We were heading for the Midwest to see two of the children just after the New Year, and I needed a car project for the half-time my DH was driving. My daughter has beautiful blue eyes as well, and loves pretty, feminine things. I had one skein of the blue Kid Silk Haze left – and two ounces of beautiful Czech beads in the right size to make pinpoints of starlight when the light catches the knitted fabric! So I cast on (can you believe it of me!) another Ice Queen – this time in a beaded version! I finished it up during our visit, and she does indeed love it.
But before we ever left home, I was tinkering with another possibility. I wanted the same general shape, wider at the shoulders to as to anchor firmly under a coat, but tighter around the face to keep the ears warm. I liked the picot edging in both the beaded and unbeaded versions of Ice Queen – it was simple to work and an effective, pretty edging. But I was finally (and almost-certainly temporarily) tired of feather and fan. I wanted to try another stitch!

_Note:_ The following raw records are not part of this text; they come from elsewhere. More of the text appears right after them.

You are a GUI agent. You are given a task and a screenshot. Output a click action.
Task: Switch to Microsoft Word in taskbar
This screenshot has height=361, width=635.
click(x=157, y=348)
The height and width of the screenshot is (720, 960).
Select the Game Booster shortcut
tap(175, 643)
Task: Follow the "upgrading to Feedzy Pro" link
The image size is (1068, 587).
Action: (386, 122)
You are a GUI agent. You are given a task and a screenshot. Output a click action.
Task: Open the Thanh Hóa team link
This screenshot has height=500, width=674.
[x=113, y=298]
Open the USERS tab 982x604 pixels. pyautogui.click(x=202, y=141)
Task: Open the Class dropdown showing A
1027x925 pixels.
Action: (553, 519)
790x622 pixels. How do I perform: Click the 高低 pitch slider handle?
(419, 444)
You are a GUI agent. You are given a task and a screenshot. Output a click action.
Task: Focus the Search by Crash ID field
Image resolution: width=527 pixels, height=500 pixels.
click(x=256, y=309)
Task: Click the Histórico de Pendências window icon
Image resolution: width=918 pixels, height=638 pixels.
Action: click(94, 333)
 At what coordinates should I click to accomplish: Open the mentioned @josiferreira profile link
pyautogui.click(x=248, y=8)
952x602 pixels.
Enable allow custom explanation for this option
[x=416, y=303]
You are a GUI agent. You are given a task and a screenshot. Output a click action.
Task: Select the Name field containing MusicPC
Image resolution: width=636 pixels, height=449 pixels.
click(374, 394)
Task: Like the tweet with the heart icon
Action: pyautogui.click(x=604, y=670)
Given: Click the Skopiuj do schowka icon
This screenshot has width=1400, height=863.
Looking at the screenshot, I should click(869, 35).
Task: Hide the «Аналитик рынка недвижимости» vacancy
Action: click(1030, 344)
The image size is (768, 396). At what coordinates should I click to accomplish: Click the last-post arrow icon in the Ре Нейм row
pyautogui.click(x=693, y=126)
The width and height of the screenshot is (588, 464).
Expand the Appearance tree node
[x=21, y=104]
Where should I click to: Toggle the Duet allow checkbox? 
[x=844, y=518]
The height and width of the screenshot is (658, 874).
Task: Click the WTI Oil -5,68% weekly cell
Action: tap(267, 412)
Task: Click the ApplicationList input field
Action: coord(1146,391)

I had bought a ball of Mongolian lace-weight that had 400 yards of pure softness in a lovely light gray that would work much better than the fuchsia pink with my red wool coat! I had spent one evening at my daughter’s dining room table sketching lace patterns out on graph paper, figuring out ways to get the decreases I wanted, and finally settled on a Shetland leaf-lace pattern. I took the cashmere along on the trip, knowing I’d also need a project for the car on the way home, and cast on as we headed east. So my Leaf Lace Wimple pattern is below:
Leaf Lace Wimple Pattern
Yarn: Lace-weight cashmere, 55 gms = 400 yds
Suggested needle sizes: US 3 for main body, US 1 for face edge, circular, 24-inch
Gauge: 4.5 – 5.0 stitches per inch
Cast on 11 repeats of 14 stitches – 154 stitches; join into round and knit one round.
Follow pattern as written, knitting even rows, and repeating rows 49 through 60 (green shaded rows) until length from cast-on is approximately 20 inches (about 100 rows), ending on row 52 or 60 of pattern as shown. (Click for a larger version of the chart.)
After the final repeat of either row 52 or row 60, K3P2 around for two rows.
On the third row, K3, twist 2 purl stitches around.
Bind off with either a picot bind-off pattern (like the one from Knitty’s Ice Queen pattern) or another decorative BO. Go back and crochet an edging on the shoulder end, or pick up stitches and repeat the picot bind-off.